Anodyne
Friday, February 09, 2007
 

There's a Straight box on Broadway directly in front of the express bus' rear doors, so this greets me every morning as they wheeze open. Rusty ironic laughter, ar, har, har. An argument over the trope last summer. I was thinking of my Main Street friends with their white-trash hats and Ron Jeremy moustaches, and took the position that irony was some sad, weak-ass shit. But now, upon reflection, that trope, or at least the ability to perceive it in the air, much as cargo dogs sniff out illicit pharmaceuticals, might be the thing most responsible for my persisting on into early middle age. "[I]ncongruity between what is expected and what occurs." Amen, oh yeah.

All Fires
Words and music by Swan Lake

You have a father, there is another
You have a sister, there are no brothers.
You have good friends, you have a lover
When friendships end, you will still love her
But it's Teresa they love the best.

There was a flood, a world of water
The mason's wife swam for her daughter.

One thousand people did what they could.
They found the steeple, tore out the wood.

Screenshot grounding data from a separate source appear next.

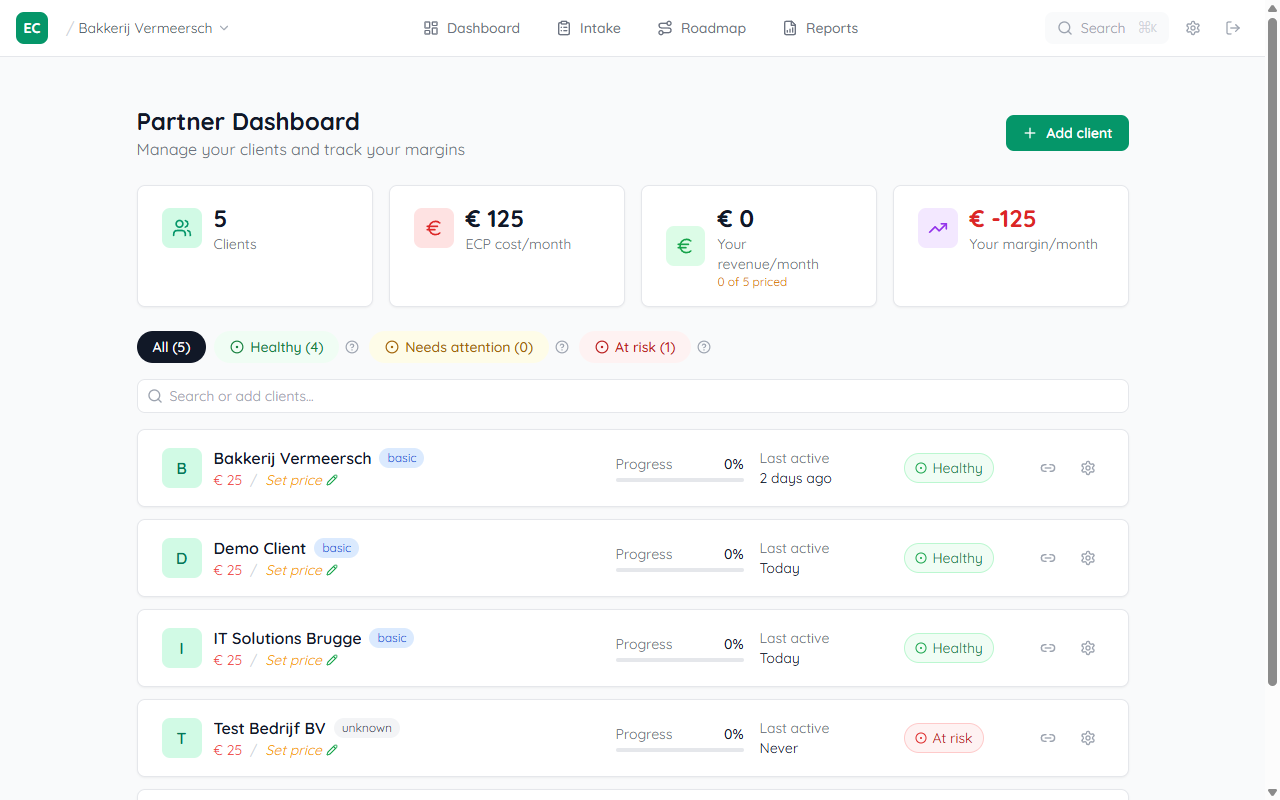Click the EC logo icon top left
Image resolution: width=1280 pixels, height=800 pixels.
pyautogui.click(x=31, y=27)
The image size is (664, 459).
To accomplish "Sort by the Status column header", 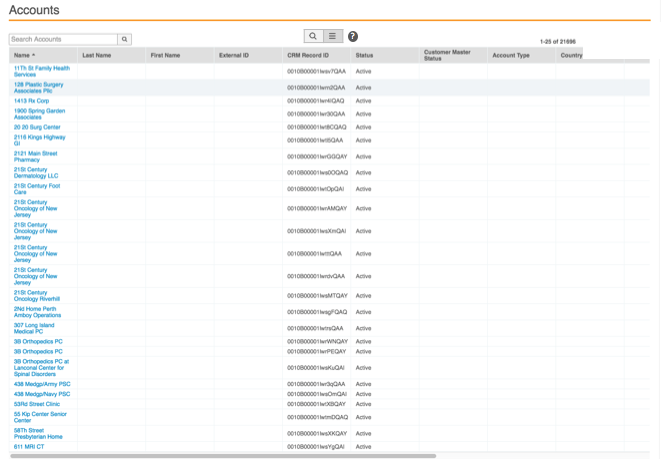I will (364, 55).
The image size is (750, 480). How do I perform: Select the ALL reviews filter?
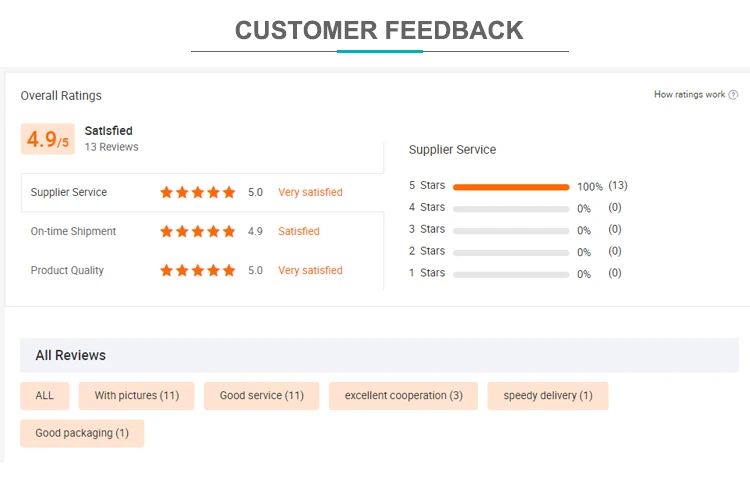[45, 396]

Five hundred pieces means five hundred float.
One thousand people means five hundred don't.
And it's Teresa they love the best.

I've said it before and I'll say it again.
All fires have to burn alive.
All fires have to burn alive.

From near his heart, he took a rib.
All fires have to burn alive to live.
From near his heart, he took a rib.
All fires have to burn alive to live.
So it's Teresa that I love the best.